A dor, o diagn​ó​stico e o desejo talvez não seja o melhor disco de Sallim – esse continua a ser A ver o que acontece, de 2019, o mais perto que ela já esteve da perfeição. Tem, no entanto, a sua melhor composição original, a inaugural “dezembro”: os dedos a tocarem nas cordas da guitarra com o peso da desilusão, a melodia tão bela como magoada, um canto que é catarse frágil e tremida, e em segundo plano a sua voz, despida, a falar ao telefone com alguém que não ouvimos – será uma chamada real ou apenas uma encenação? Os magos nunca devem revelar os seus segredos.

A ideia era “dezembro” não passar de um aparte no parágrafo anterior, mas exigiu mais espaço para si e os dedos que escrevem estas linhas não resistiram. É a melhor composição original de Sallim, repita-se, e nem é o ponto alto deste disco. Isso é “podias ser tu (the 1)”, uma versão de Taylor Swift. Aliás, é mais do que isso: é uma adaptação, uma apropriação, uma elevação. Pega nas palavras de “the 1” de Swift, mas não se limita a traduzi-las, apodera-se delas, encharca-as de vida. A original tornou-se um hit por qualquer pessoa conseguir rever-se nela. A canção de Sallim superou-a pela sua especificidade. Quando ela diz que lhe faz falta “ir a Lagos, ao cinema lado a lado”, mesmo quem não sente isso é transportado para os seus Lagos e cinemas privados, outras cidades, outros sítios.

DADOS FORNECIDOS
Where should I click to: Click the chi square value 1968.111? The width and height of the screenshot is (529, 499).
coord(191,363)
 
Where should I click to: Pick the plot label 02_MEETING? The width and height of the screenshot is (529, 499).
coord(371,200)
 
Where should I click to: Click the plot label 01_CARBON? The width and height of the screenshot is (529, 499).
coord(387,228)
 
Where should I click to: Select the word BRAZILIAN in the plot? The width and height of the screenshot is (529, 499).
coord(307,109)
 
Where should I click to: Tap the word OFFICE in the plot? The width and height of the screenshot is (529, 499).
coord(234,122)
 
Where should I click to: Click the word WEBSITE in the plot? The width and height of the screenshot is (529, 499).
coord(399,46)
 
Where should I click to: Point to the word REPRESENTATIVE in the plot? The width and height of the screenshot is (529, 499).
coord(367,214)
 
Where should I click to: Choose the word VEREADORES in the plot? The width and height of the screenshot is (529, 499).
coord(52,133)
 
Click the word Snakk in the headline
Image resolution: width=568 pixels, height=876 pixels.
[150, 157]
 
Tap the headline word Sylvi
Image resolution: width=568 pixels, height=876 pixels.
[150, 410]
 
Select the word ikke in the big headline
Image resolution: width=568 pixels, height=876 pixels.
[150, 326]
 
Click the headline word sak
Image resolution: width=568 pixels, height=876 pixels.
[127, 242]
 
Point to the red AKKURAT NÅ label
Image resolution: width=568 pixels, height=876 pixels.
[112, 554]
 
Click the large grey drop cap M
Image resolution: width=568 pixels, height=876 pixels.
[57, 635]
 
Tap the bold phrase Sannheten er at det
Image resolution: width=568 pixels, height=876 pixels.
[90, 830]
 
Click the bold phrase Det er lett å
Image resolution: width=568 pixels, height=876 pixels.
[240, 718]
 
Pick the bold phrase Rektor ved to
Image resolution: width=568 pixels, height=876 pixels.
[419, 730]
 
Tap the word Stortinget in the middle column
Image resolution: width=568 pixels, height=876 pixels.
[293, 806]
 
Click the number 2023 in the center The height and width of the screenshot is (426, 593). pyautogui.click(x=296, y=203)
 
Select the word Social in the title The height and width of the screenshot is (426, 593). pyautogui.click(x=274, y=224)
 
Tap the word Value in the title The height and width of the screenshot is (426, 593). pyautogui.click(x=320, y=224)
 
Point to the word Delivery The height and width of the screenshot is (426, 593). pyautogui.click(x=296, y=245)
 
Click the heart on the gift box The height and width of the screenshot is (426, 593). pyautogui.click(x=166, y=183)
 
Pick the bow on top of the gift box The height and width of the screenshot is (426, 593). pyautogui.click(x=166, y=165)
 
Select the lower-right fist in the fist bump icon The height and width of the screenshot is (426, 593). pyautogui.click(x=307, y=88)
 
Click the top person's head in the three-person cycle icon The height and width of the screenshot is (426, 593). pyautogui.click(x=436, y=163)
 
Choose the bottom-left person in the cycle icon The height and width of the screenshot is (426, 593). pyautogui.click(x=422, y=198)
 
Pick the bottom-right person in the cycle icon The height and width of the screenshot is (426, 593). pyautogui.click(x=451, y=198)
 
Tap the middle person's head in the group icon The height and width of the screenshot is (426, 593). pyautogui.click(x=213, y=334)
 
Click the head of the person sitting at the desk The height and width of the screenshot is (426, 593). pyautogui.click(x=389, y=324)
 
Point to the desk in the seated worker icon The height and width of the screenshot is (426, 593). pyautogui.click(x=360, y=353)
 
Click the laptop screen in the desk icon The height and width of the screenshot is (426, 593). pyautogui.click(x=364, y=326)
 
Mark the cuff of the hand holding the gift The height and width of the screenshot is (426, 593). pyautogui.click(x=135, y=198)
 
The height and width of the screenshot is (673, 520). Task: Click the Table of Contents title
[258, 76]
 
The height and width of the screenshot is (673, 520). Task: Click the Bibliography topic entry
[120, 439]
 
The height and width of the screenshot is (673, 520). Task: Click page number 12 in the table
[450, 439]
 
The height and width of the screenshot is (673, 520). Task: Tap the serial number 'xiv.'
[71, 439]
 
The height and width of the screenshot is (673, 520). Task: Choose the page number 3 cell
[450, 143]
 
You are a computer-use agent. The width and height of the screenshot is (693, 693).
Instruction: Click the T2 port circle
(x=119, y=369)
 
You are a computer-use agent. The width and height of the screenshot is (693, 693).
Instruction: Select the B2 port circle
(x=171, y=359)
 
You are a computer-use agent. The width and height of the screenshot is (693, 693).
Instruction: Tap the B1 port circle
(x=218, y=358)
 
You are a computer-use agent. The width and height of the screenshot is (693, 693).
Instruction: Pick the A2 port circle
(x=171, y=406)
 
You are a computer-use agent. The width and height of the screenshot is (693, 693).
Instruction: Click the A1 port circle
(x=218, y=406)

O QUE FAZER
1. Transcreva, do texto sobre o disco de Sallim, o trecho desde "A ideia era" até "cidades, outros sítios.".
2. No texto sobre o disco de Sallim, qual disco continua a ser o melhor dela?
As entradas não fazem falta aqui.

EM RESPOSTA
1.
A ideia era “dezembro” não passar de um aparte no parágrafo anterior, mas exigiu mais espaço para si e os dedos que escrevem estas linhas não resistiram. É a melhor composição original de Sallim, repita-se, e nem é o ponto alto deste disco. Isso é “podias ser tu (the 1)”, uma versão de Taylor Swift. Aliás, é mais do que isso: é uma adaptação, uma apropriação, uma elevação. Pega nas palavras de “the 1” de Swift, mas não se limita a traduzi-las, apodera-se delas, encharca-as de vida. A original tornou-se um hit por qualquer pessoa conseguir rever-se nela. A canção de Sallim superou-a pela sua especificidade. Quando ela diz que lhe faz falta “ir a Lagos, ao cinema lado a lado”, mesmo quem não sente isso é transportado para os seus Lagos e cinemas privados, outras cidades, outros sítios.

2. A ver o que acontece, de 2019.